L'intérêt des satellites
Très rapidement, l'espace et en particulier l'orbite terrestre ont suscité l'intérêt. En effet, un objet en orbite a un point de vue privilégié sur la Terre, et comme dans d'autres domaines, les militaires l'ont bien compris. C'est ainsi que dès les premières peurs d'espionnage par les vaisseaux soviétiques Spoutnik, les militaires ont déployé des satellites d'observation de la Terre capables à chaque tour d'orbite (~1h30 à 400 km d'altitude) de photographier de larges portions de la Terre. Cette technologie largement améliorée est aujourd'hui utilisée autant pour les prévisions météo, que pour l'aide aux victimes durant les catastrophes, la cartographie ou le suivi des cultures. Le Global Positioning System (GPS) américain, au début développé par les militaires pour faire du positionnement précis sur les océans est aujourd'hui omniprésent au quotidien. C'est même quelques 10 % des pays européens qui en seraient dépendants directement ou indirectement. D'où le déploiement d'un GPS « européen », Galileo, entré en service en 2016 pour assurer la souveraineté européenne sur ce service hautement stratégique. Les satellites, c'est aussi la synchronisation des horloges, la navigation, la télévision par satellite... Une centaine de services terrestres sont aujourd'hui dépendants de ces milliers de grosses antennes avec des panneaux solaires tournant à près de 28 000 km/h entre 400 et 35 786 km au-dessus de nos têtes.
« À sa fondation en 2002, SpaceX est une start-up largement financée par la NASA pour fournir une fusée et un vaisseau cargo pour ravitailler la jeune station spatiale internationale. »

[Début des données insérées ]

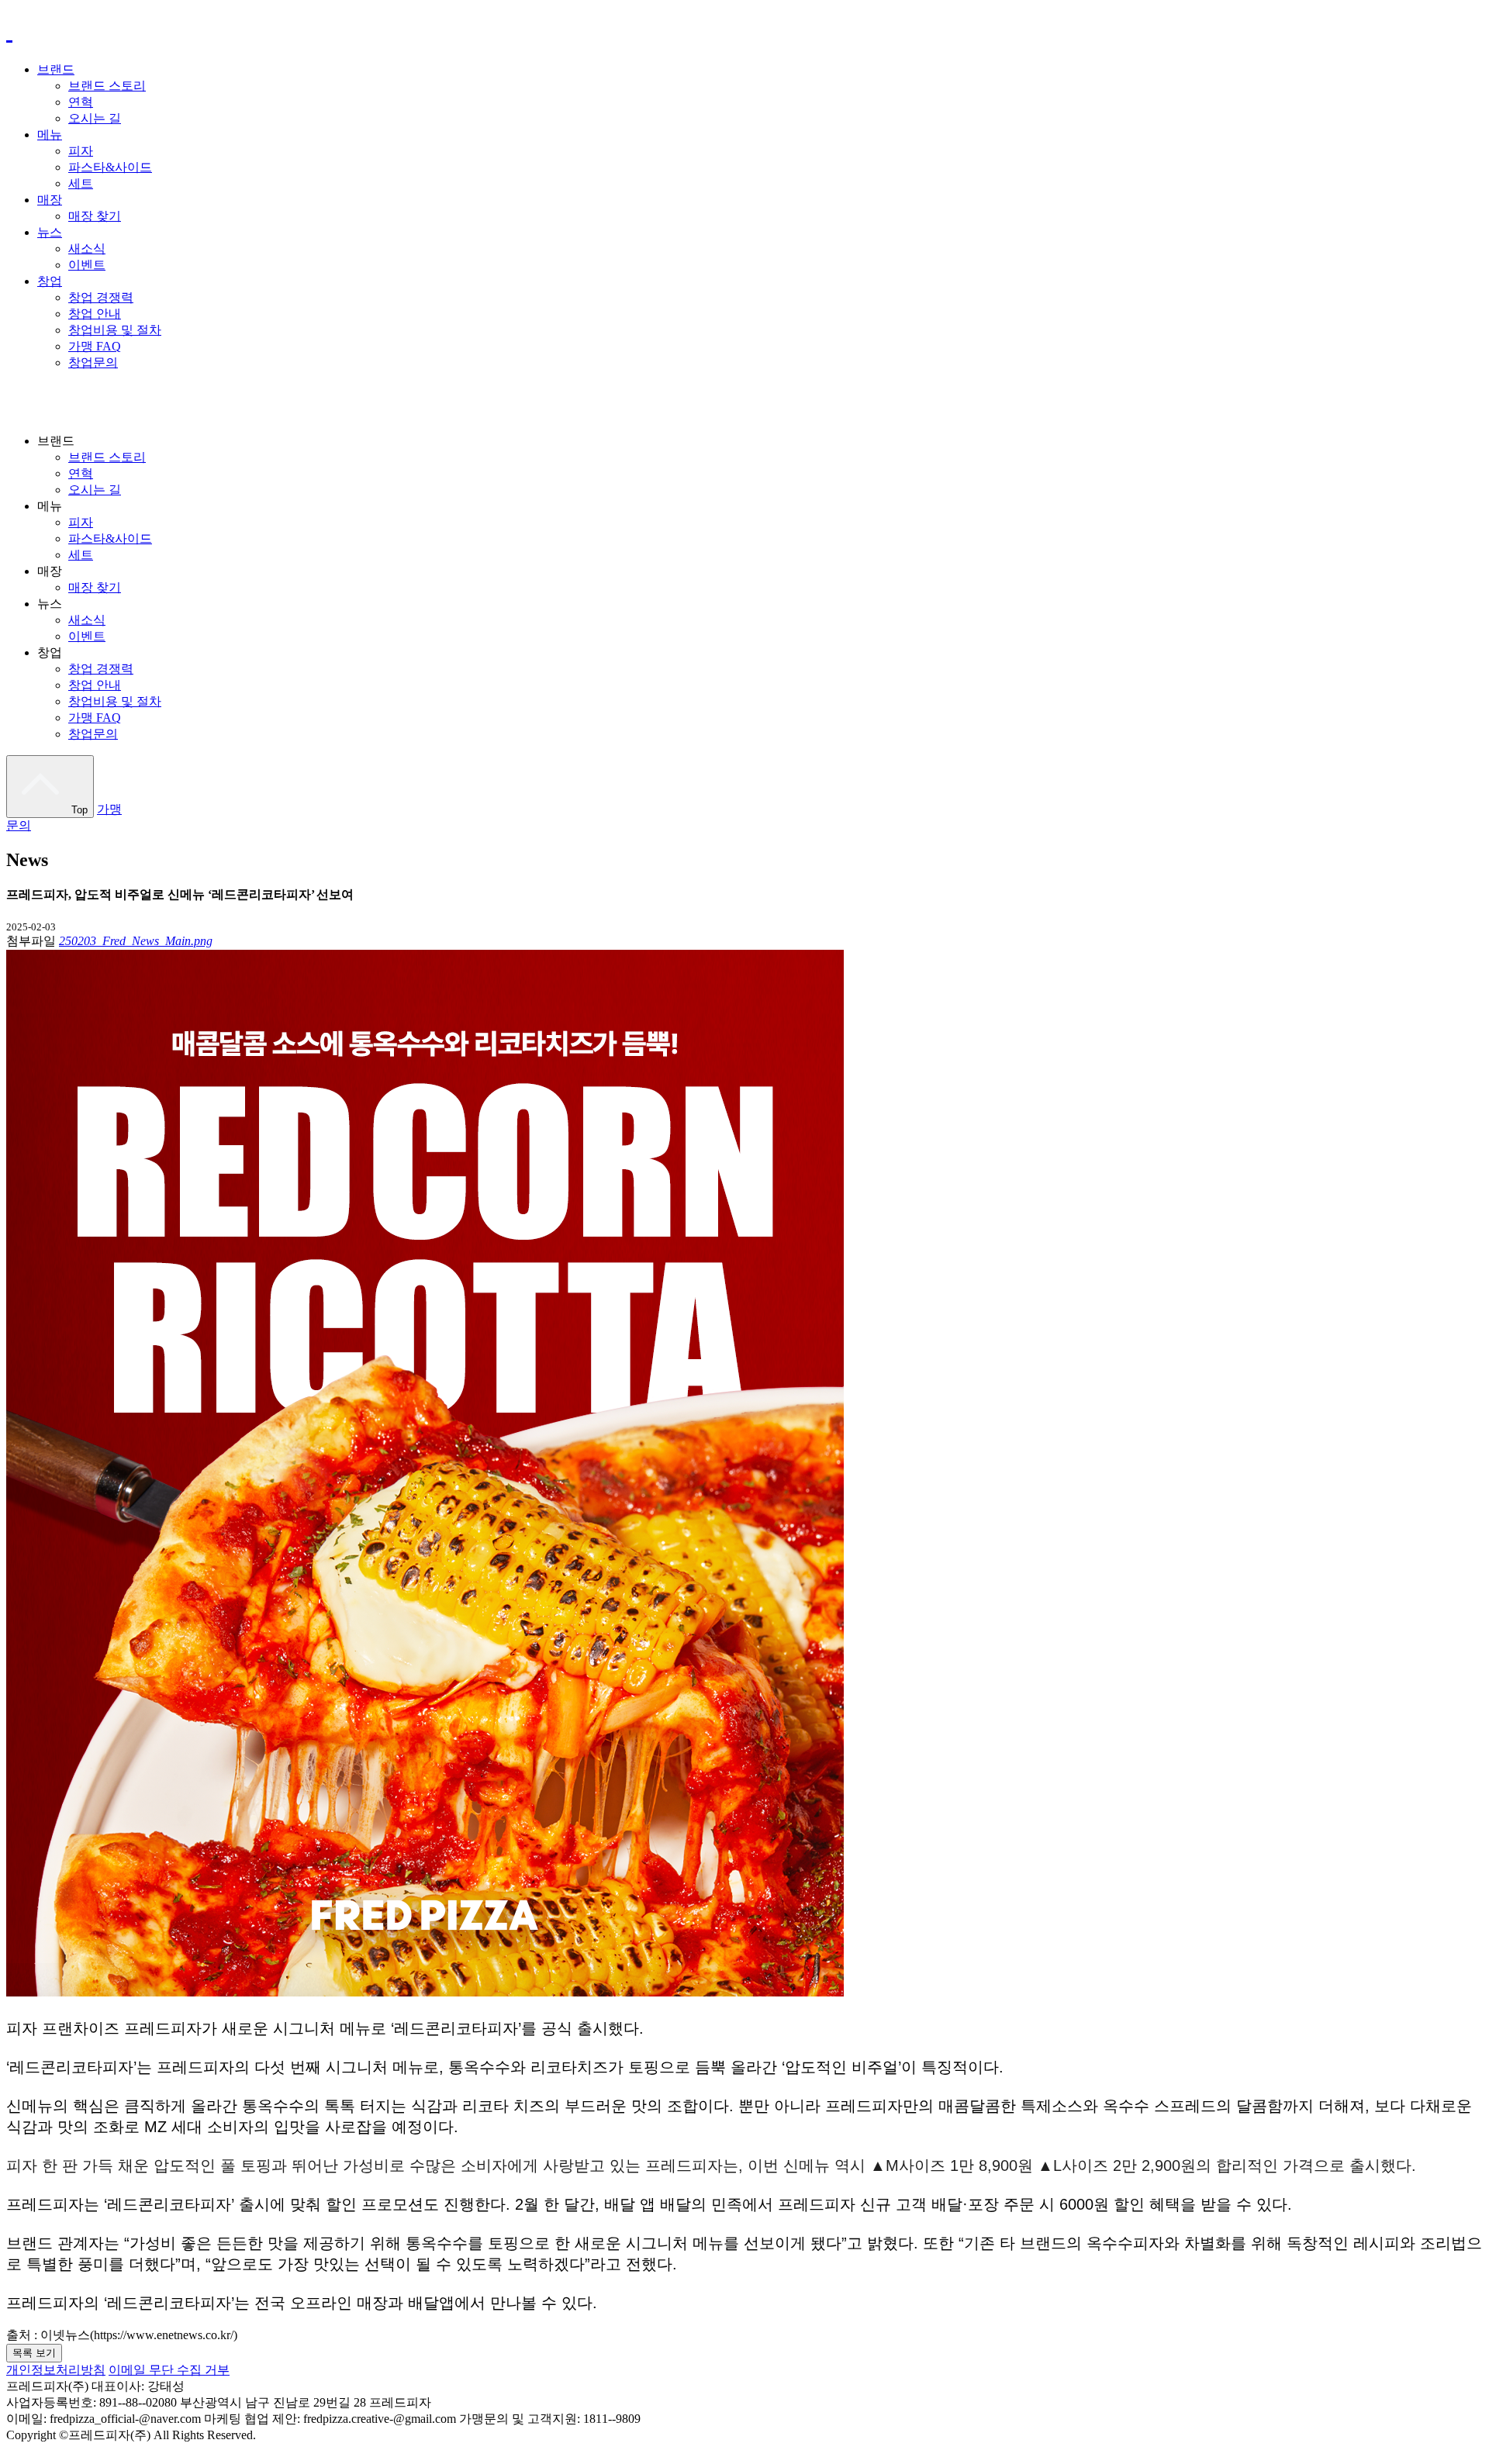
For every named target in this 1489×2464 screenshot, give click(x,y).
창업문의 (93, 362)
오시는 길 (94, 118)
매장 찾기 (94, 216)
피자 (80, 150)
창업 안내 (94, 313)
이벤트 (86, 264)
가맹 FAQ (94, 346)
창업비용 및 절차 (114, 329)
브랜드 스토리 (107, 85)
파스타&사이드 (110, 167)
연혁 (80, 102)
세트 (80, 183)
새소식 (86, 248)
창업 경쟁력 (100, 297)
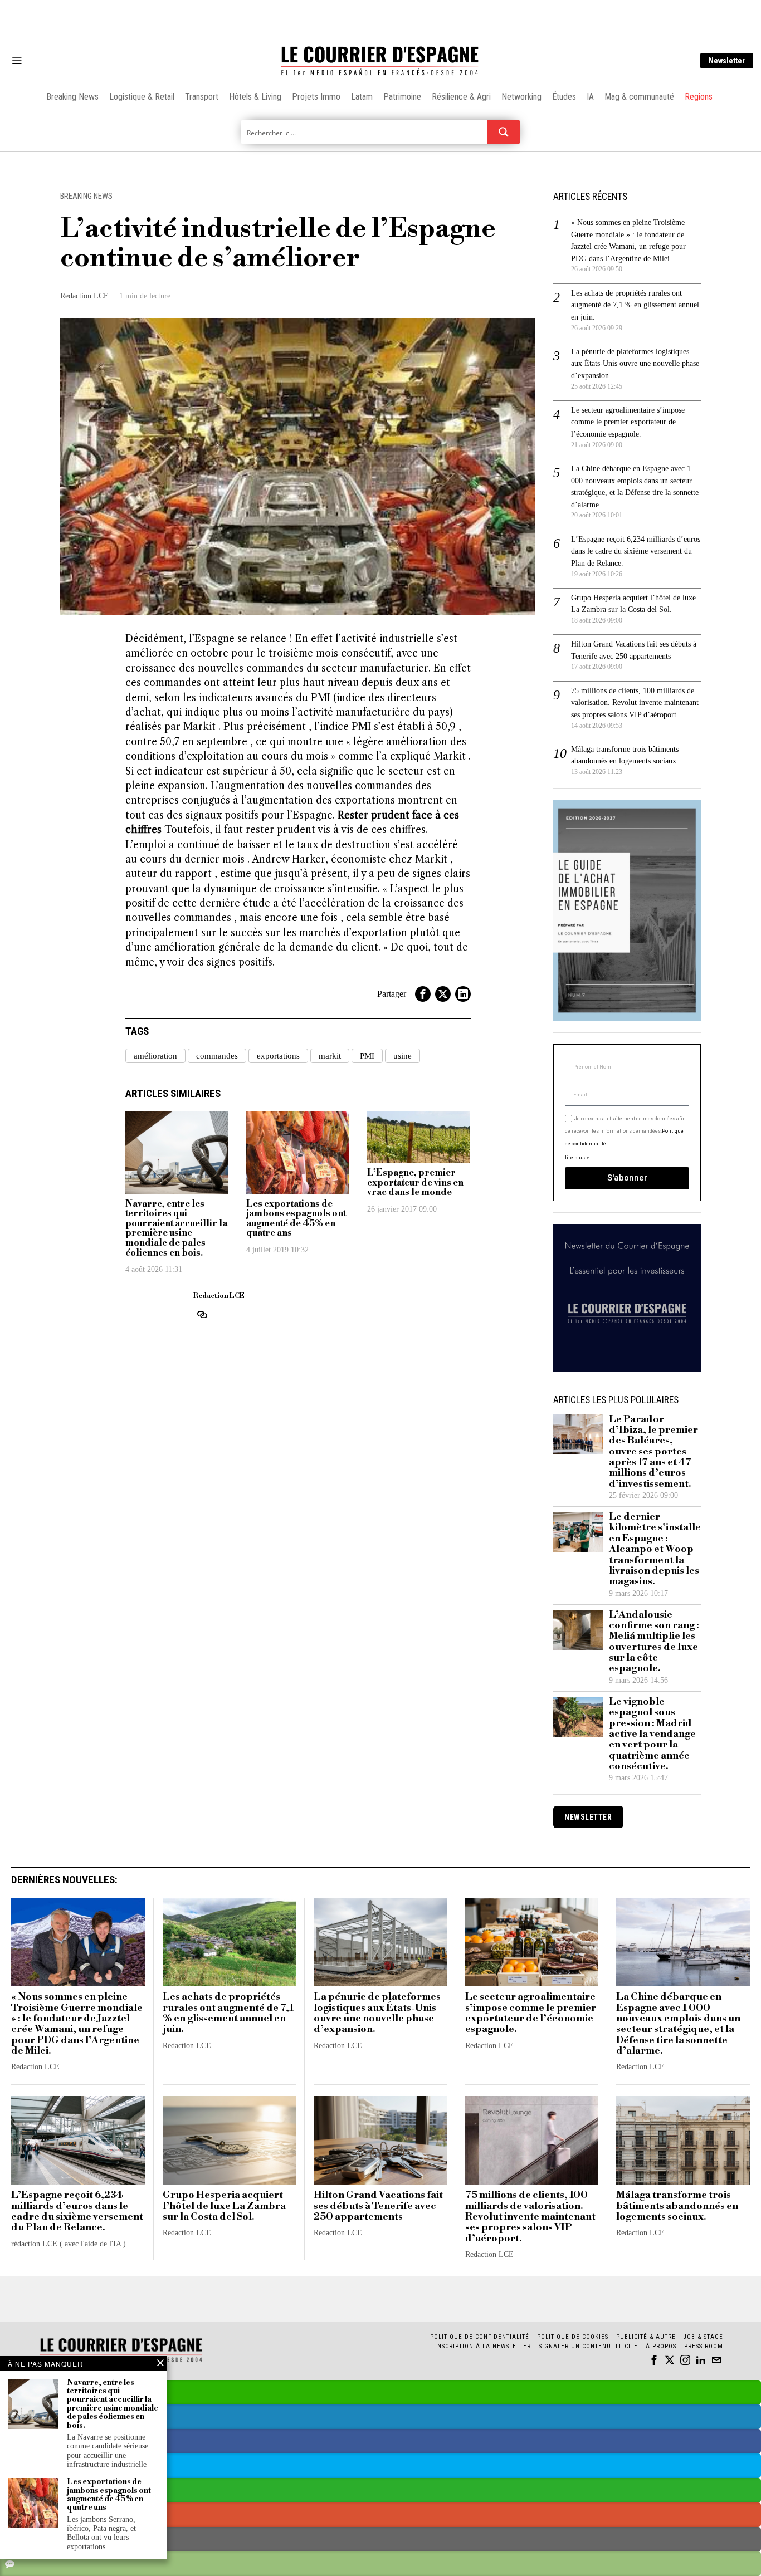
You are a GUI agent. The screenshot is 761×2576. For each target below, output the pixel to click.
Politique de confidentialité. (445, 1425)
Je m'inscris (495, 1383)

Les premières explorations et usages de l'espace ont amené très tôt à un ensemble de traités et de juridictions internationales, comme le traité de 1967 ou celui de 1975 sur l'enregistrement des satellites. Mais depuis les années 1980, très peu de nouveaux accords sont venus réguler l'utilisation de l'espace au niveau international. Pire, des États comme les États-Unis et le Luxembourg ont ouvert la voie dans leur législation à l'exploitation des ressources spatiales comme les astéroïdes...
Dans les années 1990, un premier tournant a eu lieu, le secteur de la construction et de l'exploitation des satellites est devenu de plus en plus une affaire privée. Un secteur particulièrement touché a été celui des télécommunications par satellite. Symboles de cette transformation International Telecommunications Satellite Consortium (Intelsat), fondé en 1964 pour fournir des télécommunications spatiales sur une base non discriminante est devenu une société anonyme, cotée en bourse en 2001. Il fournit des services de télécommunication, d'Internet, de télévision, en concurrence avec Eutelsat, un autre opérateur de satellite européen qui a connu à peu près la même trajectoire.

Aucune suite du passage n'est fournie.